◆ **Document section**:
━━━━━━━━━━━━━━━━━━━━━━━━━━━━━━

5.1 Computer models as empirical experiments

When computer scientists first started inquiring about the scientific status of computer programming, the overall consensus was that computer science and software engineering could be more adequately described as exact sciences. This view was challenged in the late twentieth century, following the acknowledgement that everyday practices of computer programming have some evident empirical underpinnings i.e., that algorithm implementation and execution is more than a formal process of algorithm analysis.

The recognition of the empirical in computer programming has fostered some changes in the philosophy of computation, such as the separation between virtual and physical machines and the revision of the nature of the knowledge being tested and the selection processes experienced by this knowledge. Regarding the former, virtual machines are said to deal exclusively with formal and syntactic aspects of computation (e.g., the Turing machine), whereas physical machines require reflecting on additional issues associated with implementation and execution e.g., the connection between low- and high-level programming languages or computing efficiency. Regarding the latter, computer scientists, taking insights both from the syntactic and semantic view of theories, have questioned aspects such as whether computer programs are theories (and, if so, what kind of theories) and whether these programs are falsified, as in empirical science, rather than verified, as in exact sciences (Northover et al., 2008).

While there is a growing awareness among practitioners of computer science and software engineering that their activities could be more adequately described as empirical, there is not a univocal consensus about how this ‘empirical’ should be conceptualised. For example, ‘empirical’ is sometimes taken as synonymous with ‘experimental’ (Tedre & Moisseinen, 2014). The conflation is misleading, however. ‘Empirical’ is a broader concept, for it relates to the nature of inquiry and of evidence. It determines the type of phenomena being studied, the methods and the overall philosophical underpinnings of everyday scientific practices. Experiments, conversely, are just one in a collection of several available methods.

In part, the conflation between ‘empirical’ and ‘experimental’ occurs because there is no consensus either about whether computer science and software engineering use experimental testing, the hallmark of empirical science. In the literature, algorithms, programs and simulations have all been taken as object or target of experimentation (Colburn, 2000). The justification for any given combination hinges on whether the notion of experimental is attached to the practice of computer programming as a whole, to the execution of a specific program, or to particular stages of the execution e.g., debugging (Tedre & Moisseinen, 2014). In the first case, the notion of experimentation is linked to the process of comparing different programs executing the same task; in the second, to the connection between algorithms and programs; finally, in the third, to the performance of the program.

Regardless of the different possible interpretations, what is central to these efforts to determine how computer programming can be empirically characterised is the belief that the actual implementation and execution of an algorithm on a physical machine involves several elements that go beyond the algorithm itself and its solution. These elements, it is believed, may be more adequately conceptualised by paying attention to the physical, social and cognitive organisation of the practice of computer programming.

Although the literature in agent-based social simulation has not remained completely uncritical of the dual evaluation scheme (e.g., Anzola Forthcoming; Augusiak et al., 2014), and, in practice, researchers approach evaluation processes in a multiplicity of ways (e.g., Barreteau et al., 2013; Gräbner 2018; Lee et al.2015; ten Broeke et al., 2016), the methodological narrative has yet to incorporate a discussion about whether this conceptual transition in computer science and software engineering warrants a revision of how the dual evaluation scheme captures the empirical and the experimental in social simulation. Practitioners reserve the concept ‘empirical’ for external data with which the models are verified, calibrated and validated. Yet, this other sense of empirical that computer scientists and software engineers attach to the practice of computer modelling as such affects evaluation processes and warrants for belief in the adequacy of a simulation.

━━━━━━━━━━━━━━━━━━━━━━━━━━━━━━

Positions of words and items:
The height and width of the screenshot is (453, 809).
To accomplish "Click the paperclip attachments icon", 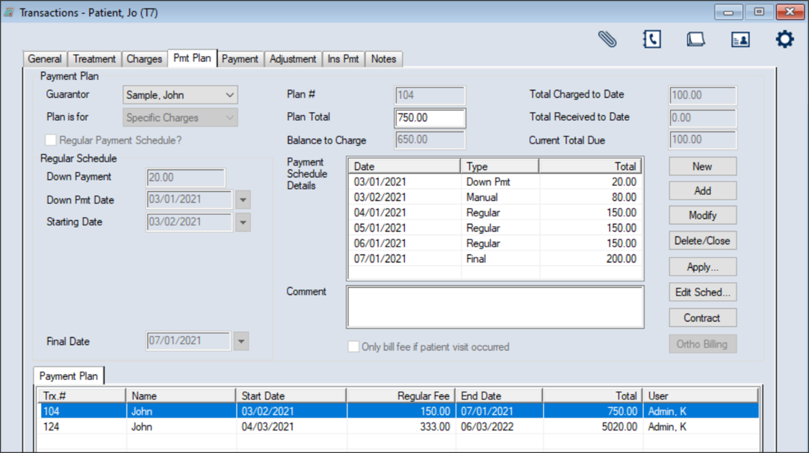I will (x=607, y=40).
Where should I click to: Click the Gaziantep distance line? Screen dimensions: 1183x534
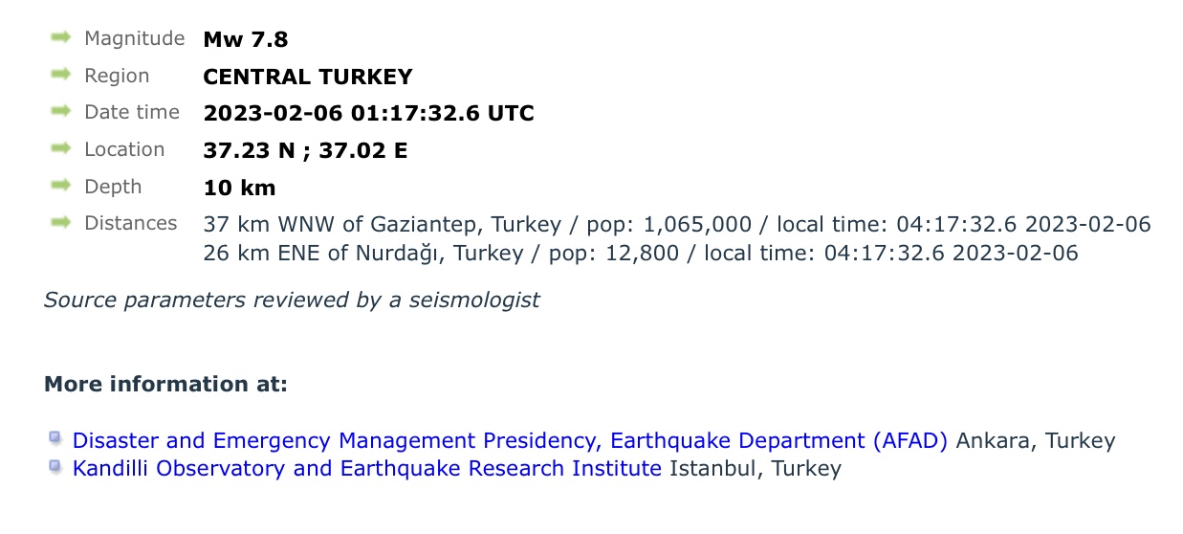pyautogui.click(x=676, y=225)

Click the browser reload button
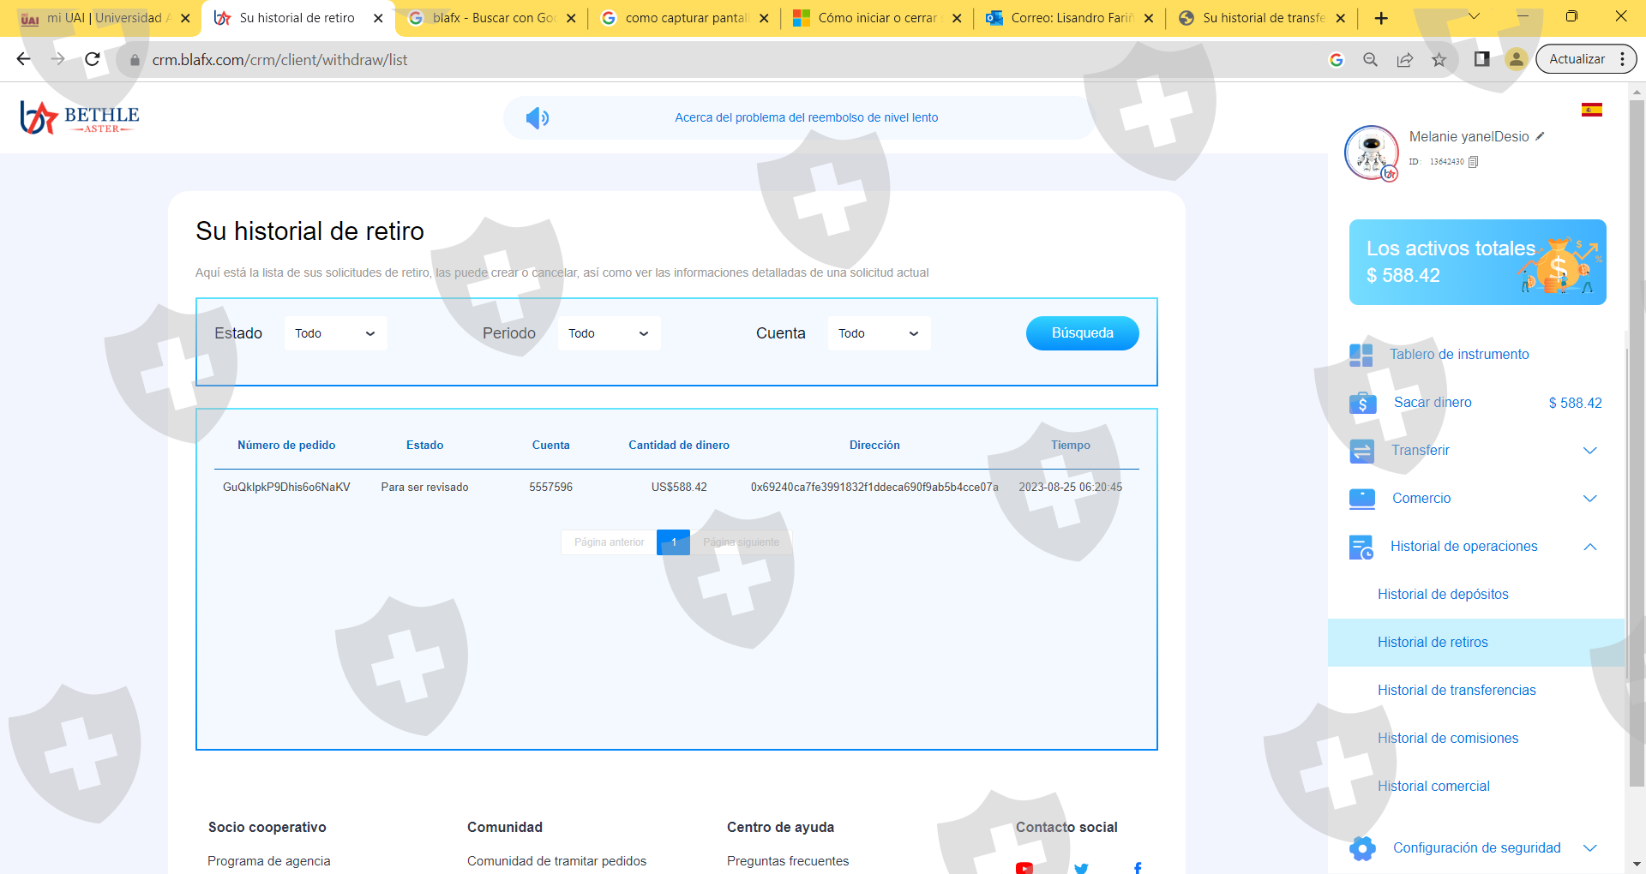(93, 59)
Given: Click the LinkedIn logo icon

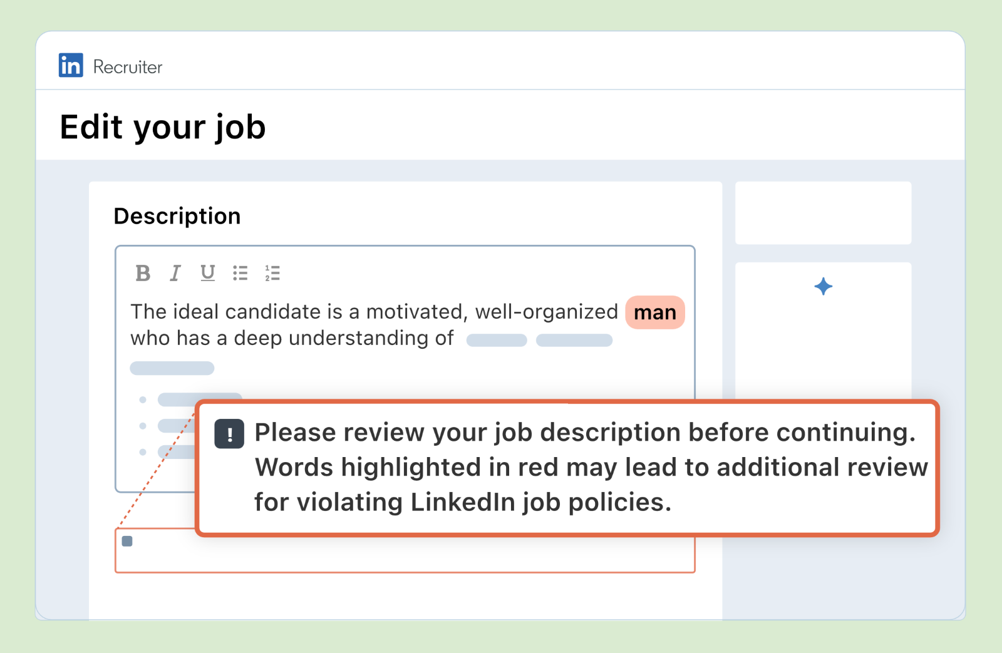Looking at the screenshot, I should 71,65.
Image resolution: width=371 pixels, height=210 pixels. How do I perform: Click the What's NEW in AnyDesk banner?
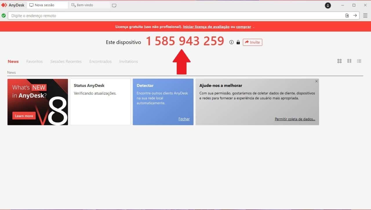coord(38,102)
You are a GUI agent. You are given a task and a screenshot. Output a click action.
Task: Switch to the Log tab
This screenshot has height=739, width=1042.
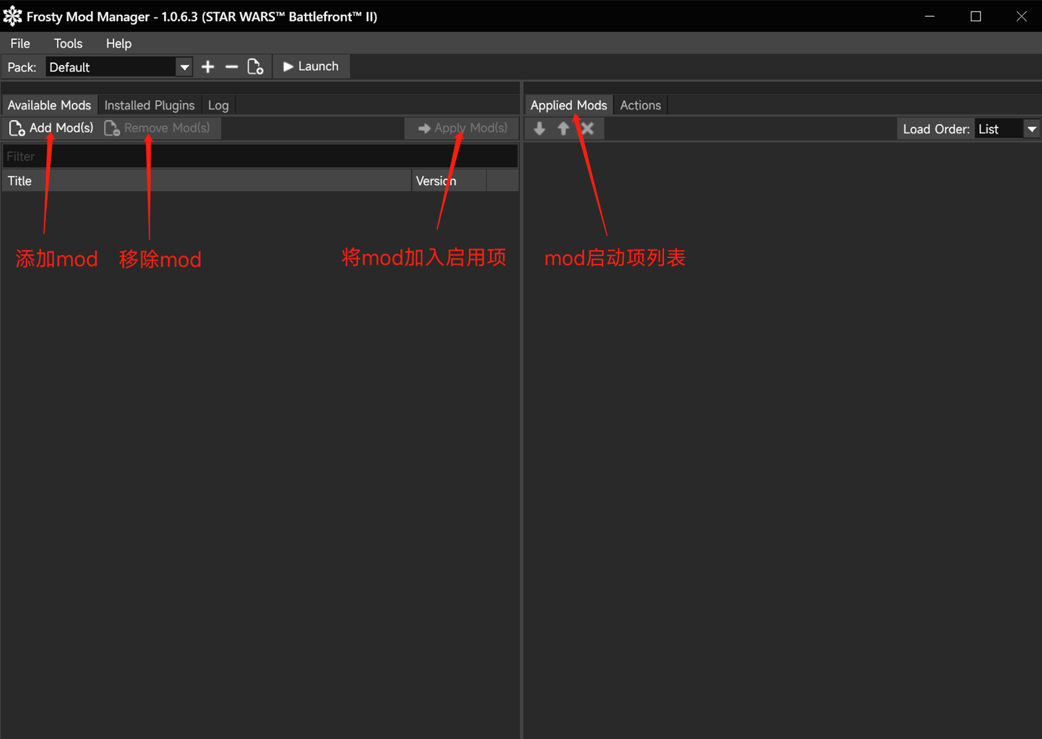click(x=218, y=105)
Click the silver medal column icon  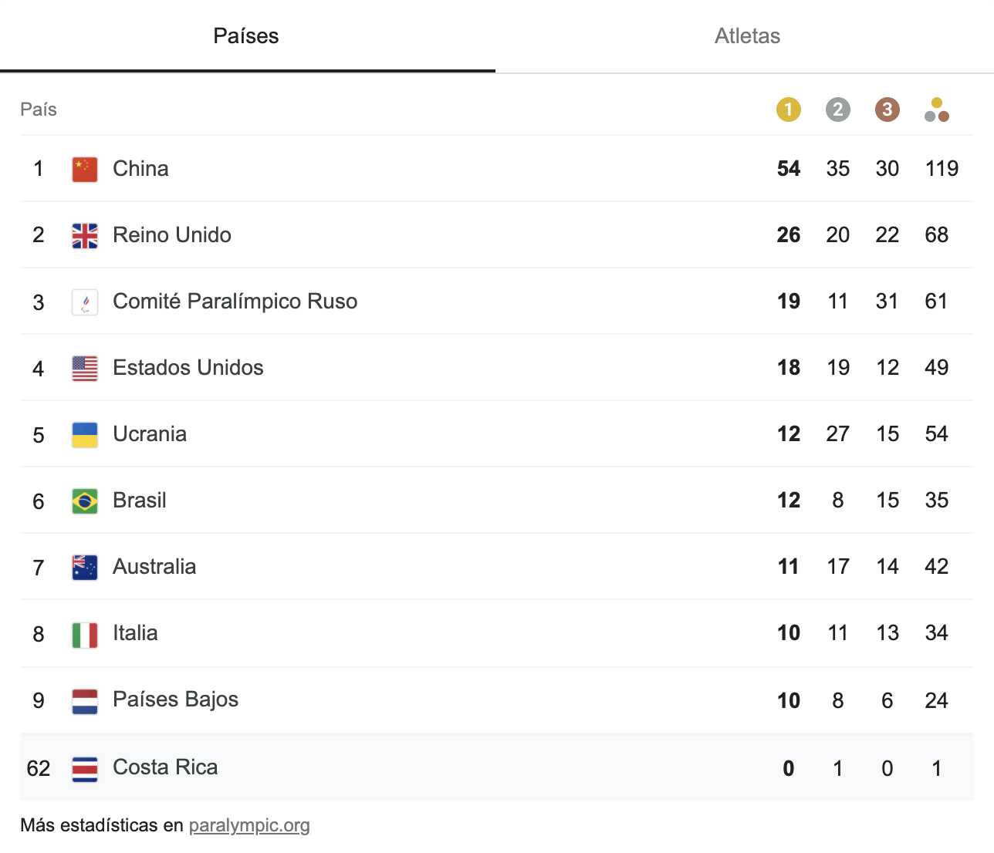pyautogui.click(x=837, y=110)
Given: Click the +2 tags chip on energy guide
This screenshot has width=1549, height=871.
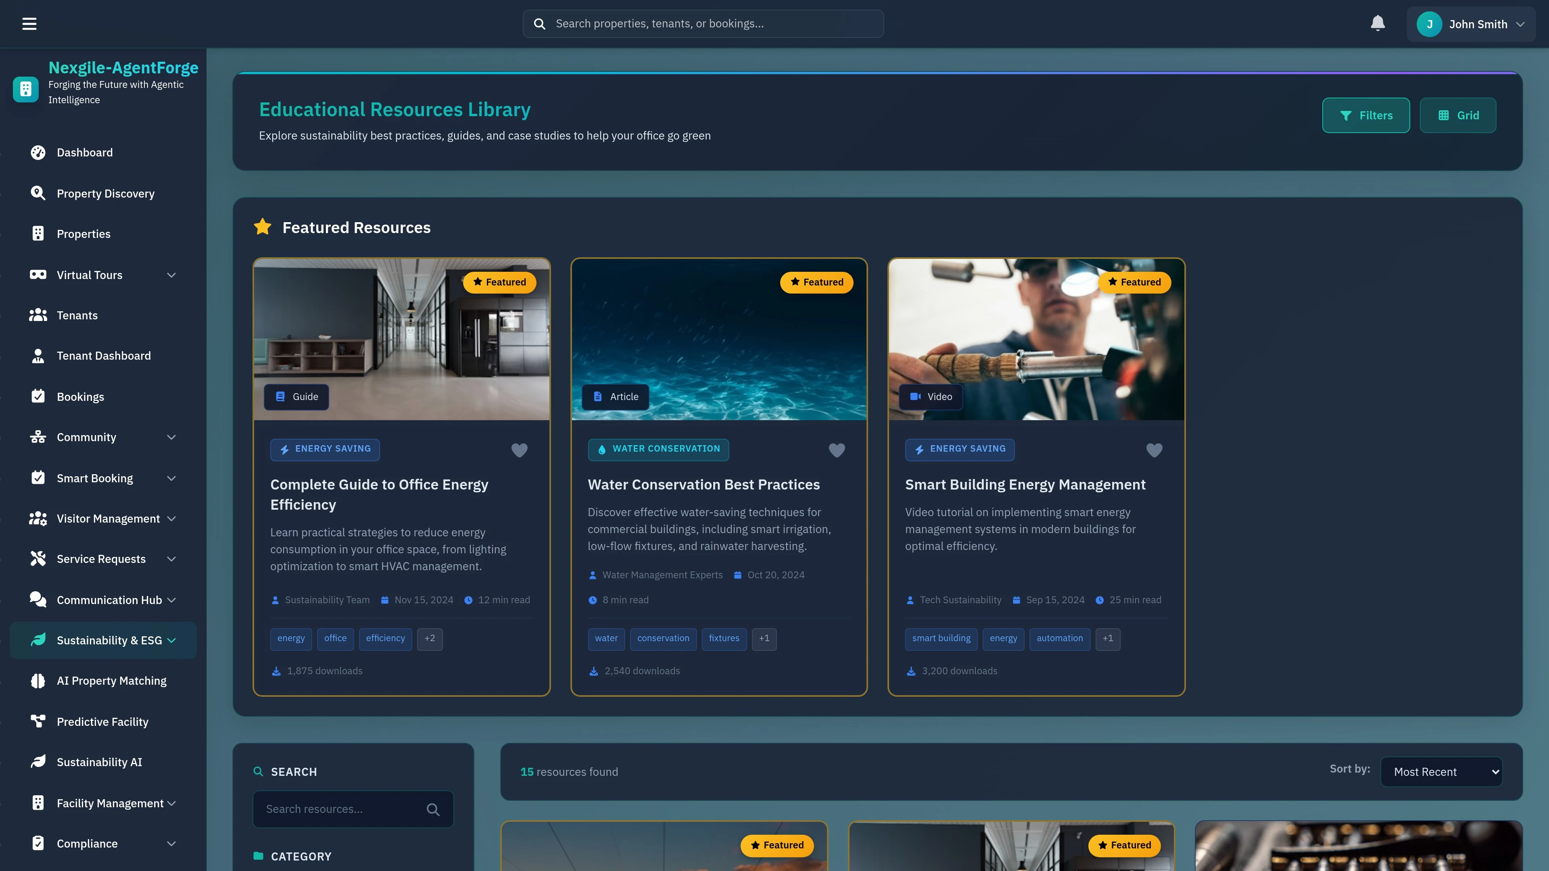Looking at the screenshot, I should [x=429, y=638].
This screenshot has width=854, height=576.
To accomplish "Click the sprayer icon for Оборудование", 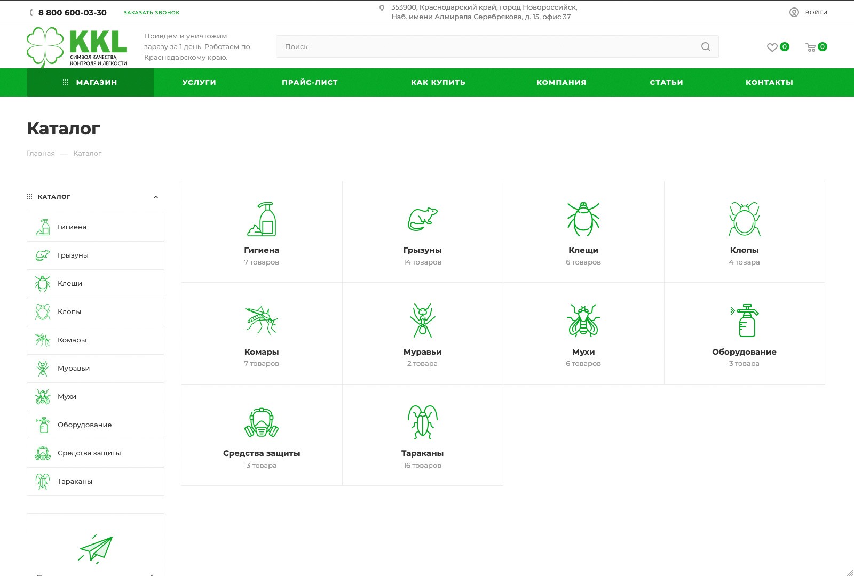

━━━━━━━━━━━━━━━━━━━━━━━━━━━━━━

◆ **Exercise set**:
(1) Set down the part of the section on computer models as empirical experiments that opens with the words "While there is" and closes with "several available methods.".
(2) Take the section on computer models as empirical experiments further, picking up right after its final sentence.

◆ **Expected answers**:
(1)
While there is a growing awareness among practitioners of computer science and software engineering that their activities could be more adequately described as empirical, there is not a univocal consensus about how this ‘empirical’ should be conceptualised. For example, ‘empirical’ is sometimes taken as synonymous with ‘experimental’ (Tedre & Moisseinen, 2014). The conflation is misleading, however. ‘Empirical’ is a broader concept, for it relates to the nature of inquiry and of evidence. It determines the type of phenomena being studied, the methods and the overall philosophical underpinnings of everyday scientific practices. Experiments, conversely, are just one in a collection of several available methods.

(2)
Unlike the mainstream philosophy of simulation, as mentioned, the literature in agent-based social simulation has not sufficiently addressed the materiality of computer simulation as a practice and of the computer as an artefact. Reflecting on materiality could help practitioners, among other things, to more explicitly incorporate issues of evaluation that are strongly linked to the distinction between physical and virtual machines,⁷ and also to renounce an ambiguous approach to empirical confirmation that simultaneously includes views of computer simulation as empirical and formal testing.

Explicitly accounting for how empirical testing is tackled in the practice of computer simulation should also allow practitioners to better define domains of evaluation. Following the traditional interpretation in computer science and software engineering, the foundational narrative in agent-based social simulation conceptualises verification and validation as two different procedures with well-defined areas of application: the former deals with a formal problem of translation; the latter, with a representational problem of commensuration (David, 2009; Edmonds, 2000; Gilbert, 2008; Rand & Rust, 2011). Taking verification as a matter of formal translation makes sense under the view of computer programming as an exercise in algorithm analysis. However, it might be an oversimplification of the diverse ways in which practitioners implement agent-based models of social phenomena.

The literature in the philosophy of simulation does not forcefully challenge the dual evaluation scheme because, in the verification of equation-based simulations, there are, indeed, some formal issues associated with the computational implementation of a system of equations that can, at least in principle, be separated from the experimental manipulation of the computational model. Rather, this literature has centred on clarifying how the formal and the empirical interact in computer simulation to show, contrary to Frigg and Reiss (2008), that the empirical aspects of computer simulation are one reason for which the method cannot be philosophically reduced to a form of mathematical modelling.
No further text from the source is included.